That's all we get of her there; Bruce runs off and Selina doesn't show again until two issues later.


Selina and Holly show up at the scene to rubberneck, while Batman and a siamese cat hide out from the cops. Bats fights his way out, clobbering a dude for shooting at the cat. It's unclear how much of this Holly and Selina see, or what they think about it - the extent of their presence or commentary is this:

A month later, Selina decks a guy who's probably supposed to be her pimp (the same guy who was authoritatively hassling Holly earlier when Bruce interfered).

Then a month after that, she jumps inexplicably out a window.

... why on earth did Brubaker like Holly?
Quite some time after that, Selina is inexplicably contemplating possible wealthy targets for theft.

The place she decides to hit, Batman is already at for recon.
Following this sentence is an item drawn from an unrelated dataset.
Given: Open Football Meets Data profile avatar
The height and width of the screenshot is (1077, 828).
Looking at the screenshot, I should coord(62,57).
For no clear reason, she just hops around out front clawing the shit out of people until everyone is down, which is significantly more showy and wasteful than simply scratching one guy in the privacy of his room in proper cat burglar style.
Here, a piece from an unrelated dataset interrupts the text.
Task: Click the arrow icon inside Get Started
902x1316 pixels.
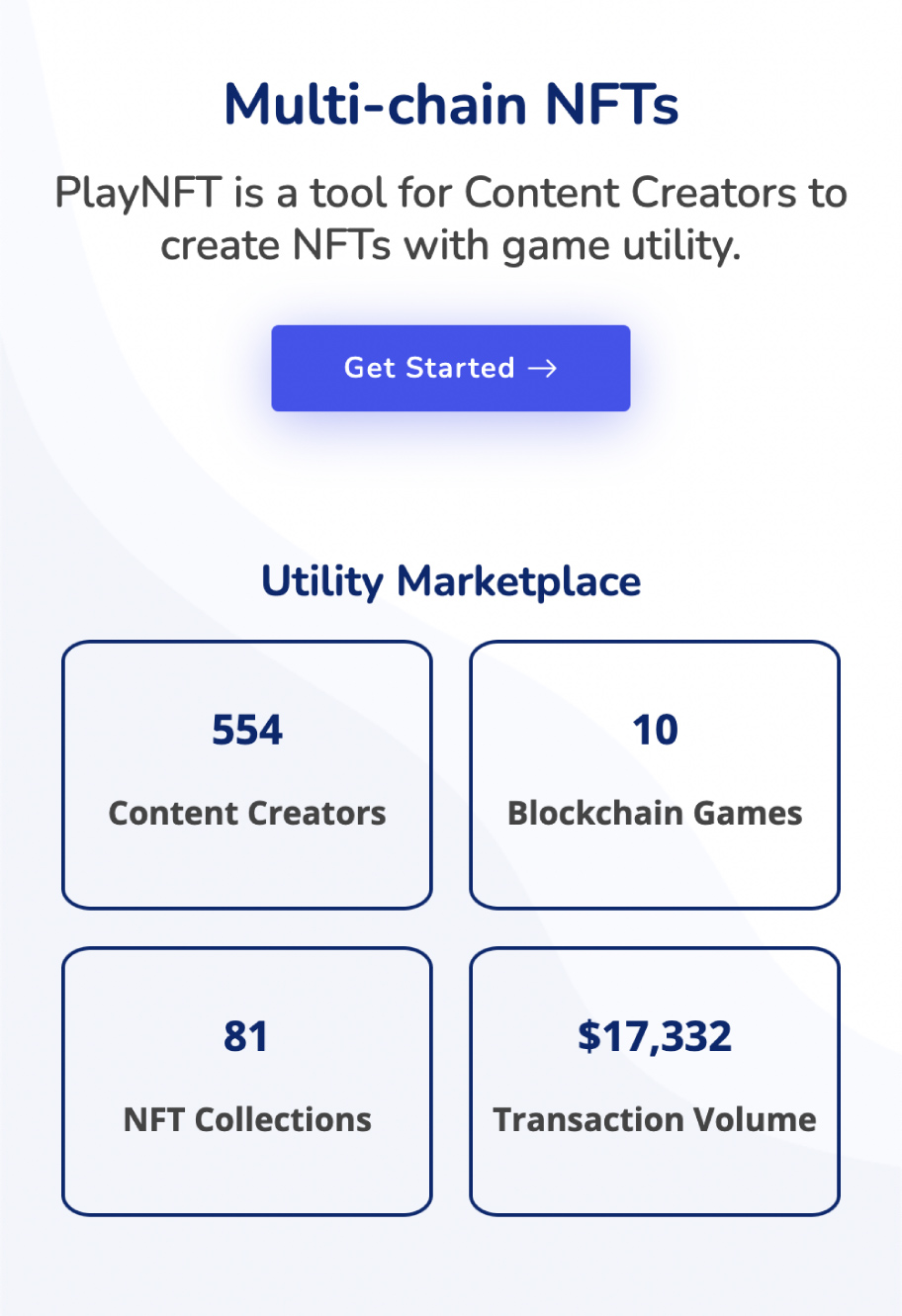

(That's Batman on the roof she's seeing there.)
The only fallout we see:

"Cat burglaries"? Yeah, no. Beating the shit out of everybody in the entire place and then walking out in broad moonlight with valuables under your arm is not "cat burglary," by any stretch of the imagination.
Aaaaand.... that's it. That's the full extent of the New Origin Of Catwoman.
Um. The hell, Miller? In what universe was that Selina? I mean, besides yours, obviously.
Now, Selina as a prostitute is really problematic in and of itself; that's my feminism-informed opinion there. You will find many other feminsts out there who strongly disagree (though the question of being wholly inspired by Batman remains). Sex work, and the portrayal thereof (particularly by people not involved in the trade), is one of the messiest tangles in a messy, tangled movement.
However, here's my biggest thing about this. Even before I'm a feminist, I am a storyteller - and on that count, even above and beyond the gender issue of it, Selina as a prostitute is utter fail because it is simply bad storytelling. It does not make sense! Selina is a cat burglar. Prostitute to cat burglar is no way a logical shift. (And make no mistake, it is very much a shift - she stops being a prostitute and starts being a master thief. This is not an addition to her life or expansion of her habits, this is a complete track-jumping reinvention.) What the hell did seeing Bruce inspire her to change about herself? To step outside the law? Little late for that. To go ahead and take what she wanted from the world, openly expressing her contempt of those who possess the riches she can easily pluck from them? From what we see of Miller's professional domme, she's got that more than covered with her day job. To do something expressive and physical and active with her body? Come on! Even Miller's weirdass take on her here where being Catwoman is all about getting to claw people's faces or some stupid shit like that isn't anything her S&M clients don't offer.
Selina is a sassy, independent thrillseeker and lover of luxury who believes she deserves what she can earn with her unique skills, regardless of what the law says about it. What part of that profile, which of those needs was not already being met by her sex work that being Catwoman was a remarkable improvement on? Assuming, of course, the most favorable interpretation of Miller's prostitute!Selina. If she was freer, safer, and more in control of her life as Catwoman than as a pro, we're right back to indisputable sexist "sex crime victim fights back" tropes (which we were anyway post-Miller, of course, but I'm trying to be thorough, here).
And then there's the skillset itself. Selina's, so impressive and masterful that it can only have been a lifelong effort, is that of the thief: stealth, lock- and pocket-picking, acrobatics, specialized tool use (crampons, glass-cutters, d-cel), and, at this point in her canon, big cat taming - things that one learns for the express purpose of theft, develops through a repeated reliance on theft, or turns to theft as a result of possessing. None of which makes any sense from prostitute!Selina, who never needed or intended theft to be her main source of income and self-satisfaction prior to seeing Batman and most assuredly did not possess the time or resources to master between first seeing Batman and becoming the Catwoman who so easily vexed him.
Not to mention what it does to the romance - nothing says "equal partner" like "would never have found my true calling without following in your shadow," amirite?
To our rescue, though, thankfully, comes Moench and the post-ZH retcon. He starts, appropriately enough, with Selina's early childhood.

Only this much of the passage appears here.